Technologies Involved:

• Elasticsearch: Used by Bubble.io to perform database searches.
• AES-CBC + PBKDF2_HMAC: Encryption methods used to protect requests to Elasticsearch.

Read more on Github:

More info:

This is not a 0 day. It’s the expected behaviour as outlined in the docs.

You should be using privacy rules to restrict database queries.

It’s a shame that something like this goes viral when it’s flat out untrue, and that’s all users will hear of Bubble.

@georgecollier Yeah it is definitely a bad look. Bubble should come out with a statement saying exactly that. The timing is also quite interesting as it might be that a big part of the Bubble team is OOO for Easter. I don’t really think that is a coincidence

No doubt, it’s a bad look. But the ‘zero day’ they’re reporting is actually that lots of apps don’t have privacy rules configured. Which is true - but not a zero day, and not Bubble’s fault - that’s user error.

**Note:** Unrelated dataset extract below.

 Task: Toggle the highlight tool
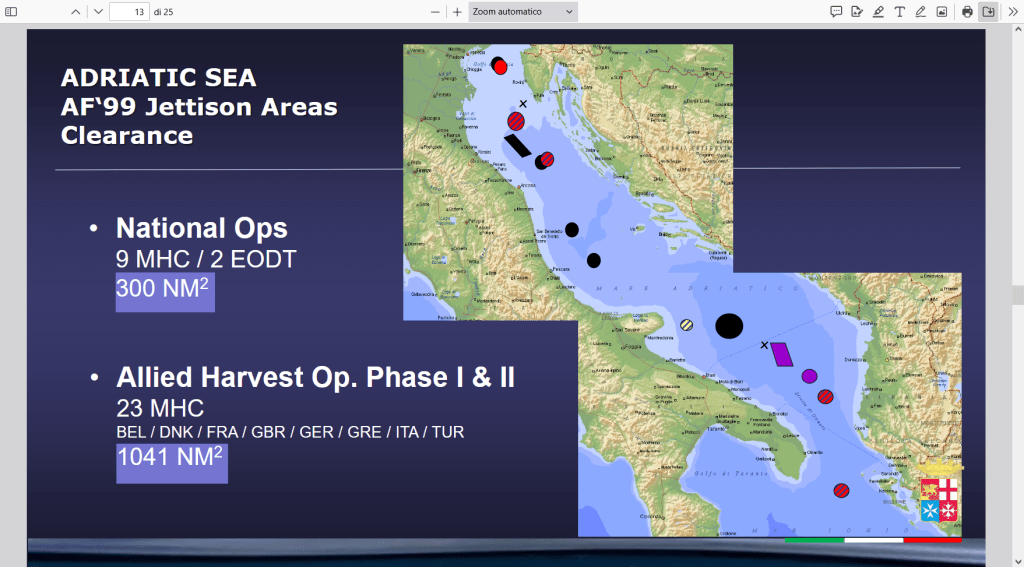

I said this would happen for a different (actual) vulnerability (technically a bug) but funny that instead this fake vulnerability comes out. To be honest, it seems like the solution is to stop obfuscating the requests entirely. Does it do anything other than add a slight overhead to searches?

already replied in another thread talking about this but just in case: this is all documented and not a “zero day exploit”. The team will post a more official response later today

This topic was automatically closed after 14 days. New replies are no longer allowed.